→ SET TASK:
Edit the records below so that every "How do I perform" becomes "How can I perform", and give them in full with everything else unchanged.

───── SUPPLIED DATA ─────

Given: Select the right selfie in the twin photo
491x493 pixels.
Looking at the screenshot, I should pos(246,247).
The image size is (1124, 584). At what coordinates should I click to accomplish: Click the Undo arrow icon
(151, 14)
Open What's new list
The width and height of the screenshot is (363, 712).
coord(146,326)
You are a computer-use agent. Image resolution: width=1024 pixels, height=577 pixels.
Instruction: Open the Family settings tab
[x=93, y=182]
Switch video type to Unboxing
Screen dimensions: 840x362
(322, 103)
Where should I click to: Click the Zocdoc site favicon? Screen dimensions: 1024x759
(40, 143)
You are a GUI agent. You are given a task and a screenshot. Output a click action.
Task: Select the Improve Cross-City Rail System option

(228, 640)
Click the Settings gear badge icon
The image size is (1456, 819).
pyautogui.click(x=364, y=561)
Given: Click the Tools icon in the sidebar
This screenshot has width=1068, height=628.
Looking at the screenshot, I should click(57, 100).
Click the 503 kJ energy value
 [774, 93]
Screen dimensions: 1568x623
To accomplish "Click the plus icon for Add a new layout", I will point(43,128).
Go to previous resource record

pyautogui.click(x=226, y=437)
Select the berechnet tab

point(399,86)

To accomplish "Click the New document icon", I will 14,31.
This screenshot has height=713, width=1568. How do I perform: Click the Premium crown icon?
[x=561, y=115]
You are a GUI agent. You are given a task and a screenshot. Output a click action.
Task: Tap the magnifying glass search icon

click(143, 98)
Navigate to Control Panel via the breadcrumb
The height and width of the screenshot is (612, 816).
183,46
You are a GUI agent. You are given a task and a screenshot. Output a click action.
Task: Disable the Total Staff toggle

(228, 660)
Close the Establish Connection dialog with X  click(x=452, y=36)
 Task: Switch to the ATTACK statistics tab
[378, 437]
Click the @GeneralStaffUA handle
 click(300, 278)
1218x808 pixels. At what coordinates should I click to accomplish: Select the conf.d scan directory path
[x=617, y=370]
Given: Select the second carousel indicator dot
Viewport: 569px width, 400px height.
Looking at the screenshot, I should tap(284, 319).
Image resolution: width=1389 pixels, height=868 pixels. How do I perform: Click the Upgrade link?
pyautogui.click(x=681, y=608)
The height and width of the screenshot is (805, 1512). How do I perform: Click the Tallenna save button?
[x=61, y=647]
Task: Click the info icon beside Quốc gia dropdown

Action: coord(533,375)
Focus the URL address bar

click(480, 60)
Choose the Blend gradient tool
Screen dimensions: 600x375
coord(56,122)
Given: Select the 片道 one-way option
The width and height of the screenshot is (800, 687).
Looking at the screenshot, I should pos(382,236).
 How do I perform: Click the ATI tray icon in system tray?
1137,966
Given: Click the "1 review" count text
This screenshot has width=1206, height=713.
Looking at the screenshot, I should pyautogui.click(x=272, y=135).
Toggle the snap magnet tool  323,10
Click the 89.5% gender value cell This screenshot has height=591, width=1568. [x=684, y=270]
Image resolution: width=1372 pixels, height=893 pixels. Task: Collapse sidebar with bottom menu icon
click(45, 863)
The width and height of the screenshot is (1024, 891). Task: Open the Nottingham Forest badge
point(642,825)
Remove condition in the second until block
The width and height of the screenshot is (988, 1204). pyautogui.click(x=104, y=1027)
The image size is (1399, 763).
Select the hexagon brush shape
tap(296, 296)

─────

→ FINAL RESULT:
Given: Select the right selfie in the twin photo
491x493 pixels.
Looking at the screenshot, I should pos(246,247).
The image size is (1124, 584). At what coordinates should I click to accomplish: Click the Undo arrow icon
(151, 14)
Open What's new list
The width and height of the screenshot is (363, 712).
coord(146,326)
You are a computer-use agent. Image resolution: width=1024 pixels, height=577 pixels.
Instruction: Open the Family settings tab
[x=93, y=182]
Switch video type to Unboxing
Screen dimensions: 840x362
(322, 103)
Where should I click to: Click the Zocdoc site favicon? Screen dimensions: 1024x759
(40, 143)
You are a GUI agent. You are given a task and a screenshot. Output a click action.
Task: Select the Improve Cross-City Rail System option

(228, 640)
Click the Settings gear badge icon
The image size is (1456, 819).
pyautogui.click(x=364, y=561)
Given: Click the Tools icon in the sidebar
This screenshot has width=1068, height=628.
Looking at the screenshot, I should click(57, 100).
Click the 503 kJ energy value
 [774, 93]
Screen dimensions: 1568x623
To accomplish "Click the plus icon for Add a new layout", I will point(43,128).
Go to previous resource record

pyautogui.click(x=226, y=437)
Select the berechnet tab

point(399,86)

To accomplish "Click the New document icon", I will 14,31.
This screenshot has height=713, width=1568. How can I perform: Click the Premium crown icon?
[x=561, y=115]
You are a GUI agent. You are given a task and a screenshot. Output a click action.
Task: Tap the magnifying glass search icon

click(143, 98)
Navigate to Control Panel via the breadcrumb
The height and width of the screenshot is (612, 816).
183,46
You are a GUI agent. You are given a task and a screenshot. Output a click action.
Task: Disable the Total Staff toggle

(228, 660)
Close the Establish Connection dialog with X  click(x=452, y=36)
 Task: Switch to the ATTACK statistics tab
[378, 437]
Click the @GeneralStaffUA handle
 click(300, 278)
1218x808 pixels. At what coordinates should I click to accomplish: Select the conf.d scan directory path
[x=617, y=370]
Given: Select the second carousel indicator dot
Viewport: 569px width, 400px height.
Looking at the screenshot, I should tap(284, 319).
Image resolution: width=1389 pixels, height=868 pixels. How can I perform: Click the Upgrade link?
pyautogui.click(x=681, y=608)
The height and width of the screenshot is (805, 1512). How can I perform: Click the Tallenna save button?
[x=61, y=647]
Task: Click the info icon beside Quốc gia dropdown

Action: coord(533,375)
Focus the URL address bar

click(480, 60)
Choose the Blend gradient tool
Screen dimensions: 600x375
coord(56,122)
Given: Select the 片道 one-way option
The width and height of the screenshot is (800, 687).
Looking at the screenshot, I should pos(382,236).
 How can I perform: Click the ATI tray icon in system tray?
1137,966
Given: Click the "1 review" count text
This screenshot has width=1206, height=713.
Looking at the screenshot, I should pyautogui.click(x=272, y=135).
Toggle the snap magnet tool  323,10
Click the 89.5% gender value cell This screenshot has height=591, width=1568. [x=684, y=270]
Image resolution: width=1372 pixels, height=893 pixels. Task: Collapse sidebar with bottom menu icon
click(45, 863)
The width and height of the screenshot is (1024, 891). Task: Open the Nottingham Forest badge
point(642,825)
Remove condition in the second until block
The width and height of the screenshot is (988, 1204). pyautogui.click(x=104, y=1027)
The image size is (1399, 763).
Select the hexagon brush shape
tap(296, 296)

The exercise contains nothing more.